Графиня де Бенавенте очень радовалась перемене в поведении Беатрис, которая была заметна в последние два дня. Фаустина не знала, чем вызвана эта перемена, да и не хотела об этом расспрашивать девушку, однако для нее было очевидно, что Беатрис стала совсем другим человеком. Более того, не далее как сегодня утром она даже выразила удовлетворение тем, что поедет на бал вместе со своим будущим супругом.
У Фаустины было немало проблем, связанных с ее беременностью, а потому она, осознав, что Беатрис уже больше, пожалуй, не будет доставлять ей дополнительных хлопот, почувствовала некоторое облегчение.

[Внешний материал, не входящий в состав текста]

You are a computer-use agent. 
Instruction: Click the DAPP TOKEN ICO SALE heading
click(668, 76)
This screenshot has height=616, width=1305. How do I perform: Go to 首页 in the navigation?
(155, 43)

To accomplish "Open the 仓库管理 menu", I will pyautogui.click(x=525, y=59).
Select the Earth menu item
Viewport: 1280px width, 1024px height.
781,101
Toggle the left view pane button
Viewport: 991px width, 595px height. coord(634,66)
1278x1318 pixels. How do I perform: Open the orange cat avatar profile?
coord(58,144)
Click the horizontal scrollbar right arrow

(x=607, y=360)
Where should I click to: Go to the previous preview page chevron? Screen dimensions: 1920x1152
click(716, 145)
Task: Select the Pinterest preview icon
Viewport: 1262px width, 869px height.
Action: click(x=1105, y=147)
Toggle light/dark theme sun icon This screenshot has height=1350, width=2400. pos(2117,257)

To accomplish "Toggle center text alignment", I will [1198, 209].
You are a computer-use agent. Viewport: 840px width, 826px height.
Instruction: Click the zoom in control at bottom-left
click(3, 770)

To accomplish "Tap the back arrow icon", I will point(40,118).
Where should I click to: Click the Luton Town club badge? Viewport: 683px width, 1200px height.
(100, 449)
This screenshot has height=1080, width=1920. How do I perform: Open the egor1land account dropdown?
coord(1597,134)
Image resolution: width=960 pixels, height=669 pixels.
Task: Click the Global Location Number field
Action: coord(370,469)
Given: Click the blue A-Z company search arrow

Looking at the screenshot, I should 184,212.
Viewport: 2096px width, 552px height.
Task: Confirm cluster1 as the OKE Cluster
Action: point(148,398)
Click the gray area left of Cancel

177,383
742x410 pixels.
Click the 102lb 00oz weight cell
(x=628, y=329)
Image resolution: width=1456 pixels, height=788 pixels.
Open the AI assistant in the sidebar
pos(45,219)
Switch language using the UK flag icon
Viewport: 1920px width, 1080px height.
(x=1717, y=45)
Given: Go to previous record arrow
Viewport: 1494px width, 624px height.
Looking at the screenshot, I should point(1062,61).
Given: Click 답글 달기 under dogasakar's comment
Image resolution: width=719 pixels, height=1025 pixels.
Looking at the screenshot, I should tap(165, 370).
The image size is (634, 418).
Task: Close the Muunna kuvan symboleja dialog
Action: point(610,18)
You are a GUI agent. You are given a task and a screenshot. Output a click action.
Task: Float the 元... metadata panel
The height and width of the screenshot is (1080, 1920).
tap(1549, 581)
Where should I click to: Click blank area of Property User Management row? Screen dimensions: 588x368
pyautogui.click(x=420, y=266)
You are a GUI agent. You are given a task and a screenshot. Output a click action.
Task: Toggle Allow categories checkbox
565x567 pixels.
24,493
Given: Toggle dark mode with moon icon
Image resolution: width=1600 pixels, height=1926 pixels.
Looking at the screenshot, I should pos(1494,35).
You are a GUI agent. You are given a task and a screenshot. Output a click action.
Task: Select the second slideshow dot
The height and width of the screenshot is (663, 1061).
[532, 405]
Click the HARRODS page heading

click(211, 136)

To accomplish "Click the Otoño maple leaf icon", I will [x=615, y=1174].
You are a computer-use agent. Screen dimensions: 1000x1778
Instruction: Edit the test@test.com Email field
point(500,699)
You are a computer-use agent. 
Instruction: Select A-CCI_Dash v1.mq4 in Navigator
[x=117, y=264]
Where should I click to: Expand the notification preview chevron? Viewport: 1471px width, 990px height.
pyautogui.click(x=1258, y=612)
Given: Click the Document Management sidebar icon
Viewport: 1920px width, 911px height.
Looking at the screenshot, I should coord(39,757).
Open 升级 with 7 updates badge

Беатрис еще раз посмотрелась в зеркало и попросила Фаустину надеть ей корсаж, который должен был подчеркнуть округлость груди. Фаустина сначала расстегнула дорогое верхнее платье из сиреневого шелка, которое Беатрис сегодня надевала в первый раз, а затем принялась возиться с завязками ее нижней юбки. Потом она надела на нее корсаж, и Беатрис, критически осмотрев свою ставшую еще более стройной и привлекательной фигуру, удовлетворенно кивнула. Фаустина начала застегивать ее одежду, а заодно поправила кринолин, увеличивающий объем бедер Беатрис, и разгладила светло-розовую юбку. Затем Фаустина посмотрела на отражение Беатрис в зеркале и с гордостью подумала, что ее шестнадцатилетняя дочь уже превратилась в юную цветущую женщину.